Dr. Lalit continues, “In this case, 75 to 80 percent of the liver was in the baby’s chest cavity along with the small intestine and the large intestinal loops. It was mechanically pressing the right lung and heart all squishing up to the left side. The heart is supposed to be more in the center but in this case was completely shifted to the left side. In this case, the baby was breathing using a single lung.” It was for this reason Dr. Zareen had put the baby on a mechanical breathing machine to ease the baby. Secondly in this case, the team had to examine if there were any defects in the heart using heart ultrasound or echocardiogram. It was done and revealed as normal. After this, Dr. Lalit counselled the parents who were surprised by the diagnosis. He explained the diaphragm is a thick muscle which separates the chest cavity from the abdominal cavity that is important in terms of breathing. In this particular case, it was a huge defect as almost half of the diaphragm had split apart. From this right defect, Dr. Lalit explains that the liver had gone into the chest as well as the large and small intestinal. “In terms of surgery, I took very high risk consent because whenever the liver goes up certain veins of the liver (hepatic veins) are twisted at its connection to the main vein of the body,” he says, so when pushing the liver back these could potentially separate and cause bleeding.
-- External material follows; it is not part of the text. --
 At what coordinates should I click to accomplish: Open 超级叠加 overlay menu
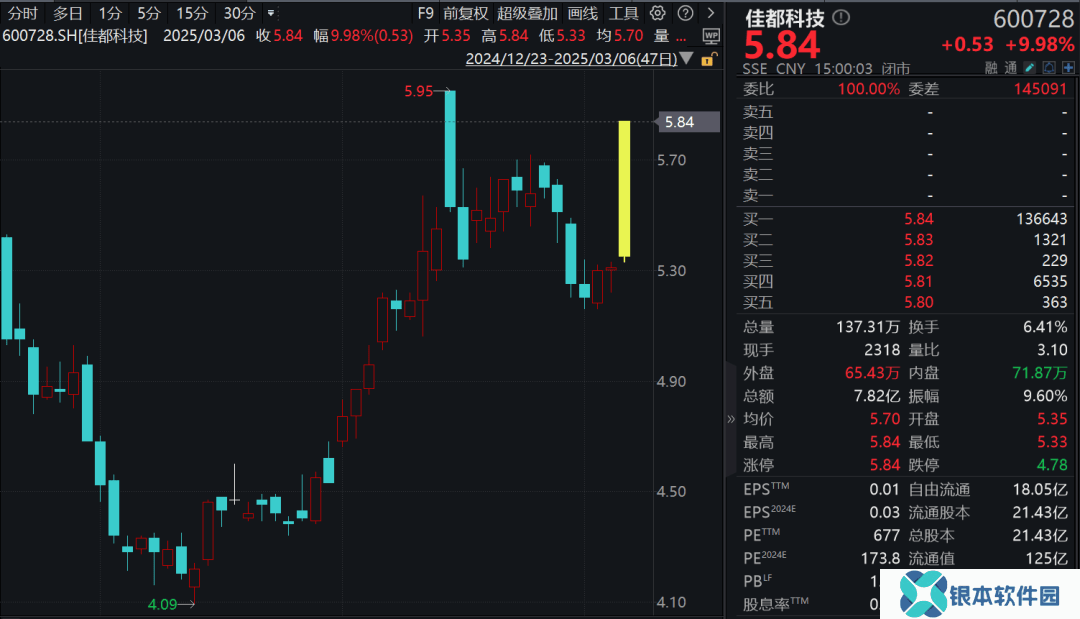click(527, 13)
This can cause a baby to lose blood very quickly during surgery and can potentially result in death during surgery.

So as far as the surgery preparations were concerned, Dr. Lalit points out that sometimes these defects are so huge that they cannot be joined by simple stitches. “Sometimes it may require a plastic surgical mesh and that was procured on an urgent basis by the purchasing department in addition to other specialized surgical tools required,” he says. However, a mesh was not required during this surgery.

The surgery was done under general anesthesia which Dr. Lalit tells is a first for a baby of just 12 days of age at our hospital. He adds, “Every aspect of this surgery had its own set of risks we could have lost the baby at any point but there were concerted efforts of the nursing department, anesthesia department, the pediatric department, as well as the obvious inputs from the surgery department.”

The Surgery Details
The liver was brought back surgically and the hole in the diaphragm was closed which is called Primary repair of the diaphragm just using sutures. Beyond that, Dr. Lalit explains the lung was also expanding well which is good. “Once the liver is brought back, we put in a plastic tube into the chest called a chest tube in case the baby develops fluid or air and all intestines were brought back into the abdomen and the abdomen was closed with sutures,” he says. The baby did quite well and was on a breathing machine initially and well taken care of by the neo-natal unit with excellent care. Prof.Dr. Zareen adds after the high risk surgery was the phase of critical postoperative period with the baby on mechanical ventilator support, fully sedated and paralyzed so that the wounds would heal nicely and for the lungs to expand properly. Also not forgetting, the slow and gradual feeding and fluids and electrolyte balance to be taken care of.

Great Teamwork
In particular, Dr. Zareen commends the marvelous job the nursing department did, both pre-operatively and post operatively, as well as the very experienced pediatric surgeon. She tells, “Whatever we can do, if the nursing team is not up to mark, there can be potential problems.
Certain special things were required from our nurses; one was minimal handling of the baby, proper ventilator care, and then of course special feeding instructions as this baby was not fed orally for 13 days. The technique of feeding was very gradual and slow and minute by minute. Some of the babies with this kind of diagnosis have other associated problems but fortunately this baby did not.”

Dr. Zareen and Dr. Lalit have seen him twice post discharge and points out he has gained 500 grams since discharge. Both doctors feel the baby has done exceptionally well and is well on his way to recovery.